Mein roter Faden war ja eigentlich woanders: als vor Ort mal wieder der Blitzregen einsetzt (Mexiko will mir den Einstieg möglichst einfach machen und zeigt sich von seiner frisch-nassen Seite), stelle ich mich neben einer Mayaruine unter eine kleine Behausung und treffe Melissa und Marc. Die zwei Amerikaner reisen zusammen und sind mittleren Alters (40, 42), aber, das merkt man schnell, sehr jung geblieben. Wir sind sofort auf einer Wellenlänge und es dauert nicht lang, da trudelt die Einladung ein, ich könne, wenn ich wollte, doch mit ihnen zurück nach Cancun, sie hätten ein Auto gemietet – was mir dann doch etwas lieber ist als der Tourbus. Und außerdem wohnen sie in einem All-Inclusive-Resort. Und überhaupt, ich könnte da auch schlafen, wenn ich wollte. Aber ich solle keine Angst haben, “no weird sex stuff”. Das genügt mir, ich muss mir also keine Sorgen machen. Als sie auch noch den 24/7-Bestell-Zimmerservice erwähnen ist die Sache für mich längst klar: Whirlpool im Zimmer und All you can eat? Sorry, aber da muss ich nicht lange überlegen und wäge auch nicht die Risiken auf. Zumal Melissa selbst jahrelang Backpackerin war, ihre tollen Erfahrungen weitergeben möchte und mir daher vertrauensseelig genug vorkommt.

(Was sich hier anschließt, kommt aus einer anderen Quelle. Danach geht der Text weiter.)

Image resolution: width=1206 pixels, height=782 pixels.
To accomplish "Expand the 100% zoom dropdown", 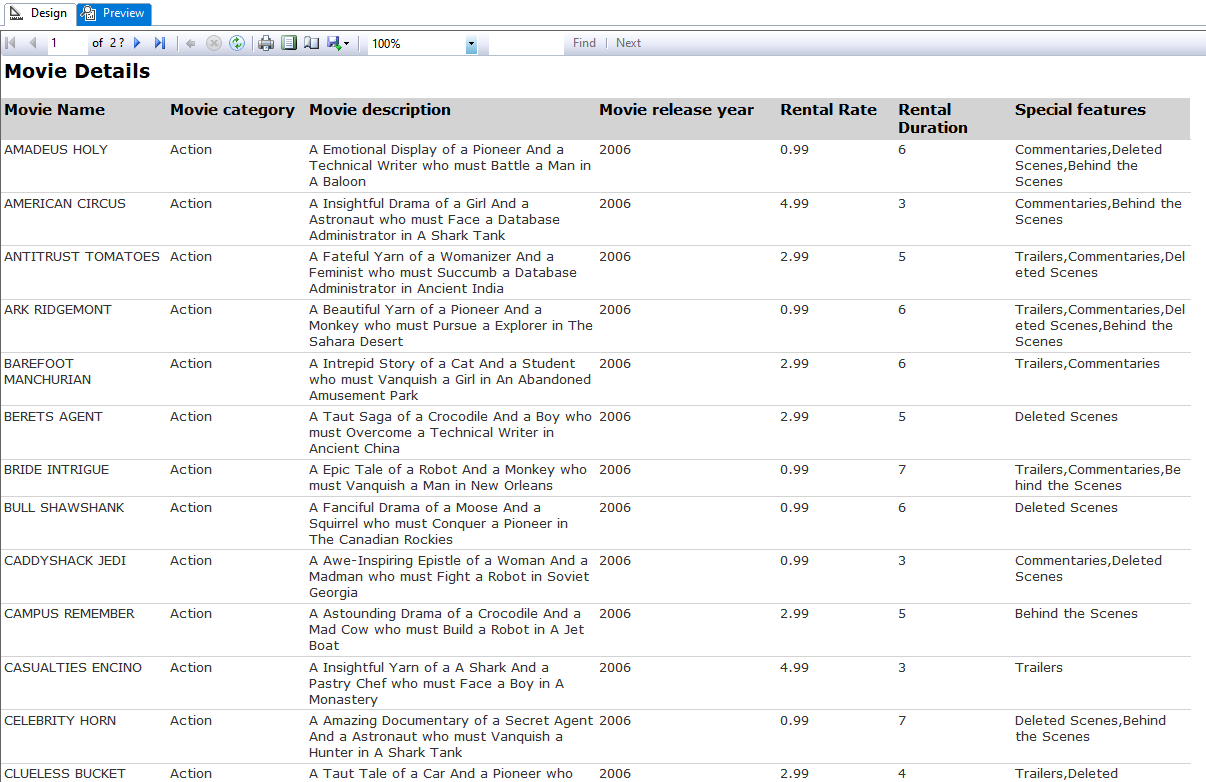I will (x=471, y=44).
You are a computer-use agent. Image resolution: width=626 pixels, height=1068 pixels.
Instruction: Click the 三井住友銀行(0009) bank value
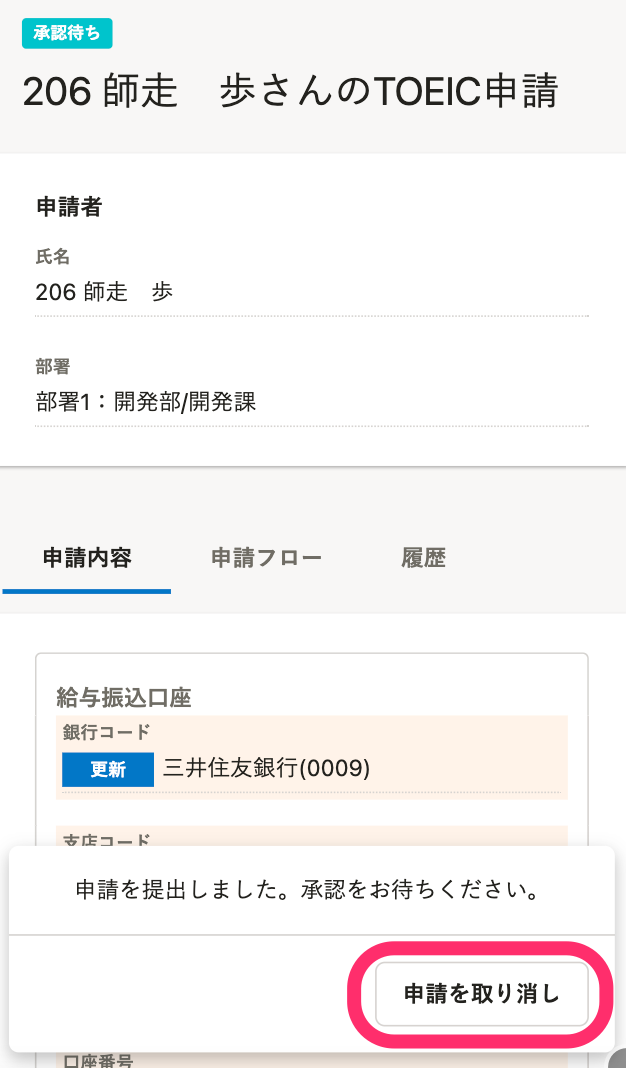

Vor Marc hätte ich vllt. eher Angst haben sollen: wie sich beim Frühstückstisch rausstellt, ist er scheinbar von der anderen Seite der Yucatan-Halbinsel. Die Nacht verläuft wie erwartet, wir haben einen haufen Spaß, betrinken uns relativ Hemmunglos, bestellen für ca. 40 Personen nach Mitternacht essen, und chillen im 38 Grad heißem Wasser mit Blick auf das Meer. Das Reinschmuggeln war übrigens relativ unkompliziert (wenn auch wahnsinnig nervenaufreibend in seiner mentalen Vorbereitung) und auch die Fahrt zurück wird nicht in Vergessenheit geraten. Aber das meine Freunde, ist eine andere Geschichte… Heute geht’s nun endlich nach Playa del Carmen, wo ich mich aufs Zenotentauchen freuen kann. Mal sehen wo ich heute nacht so schlafe.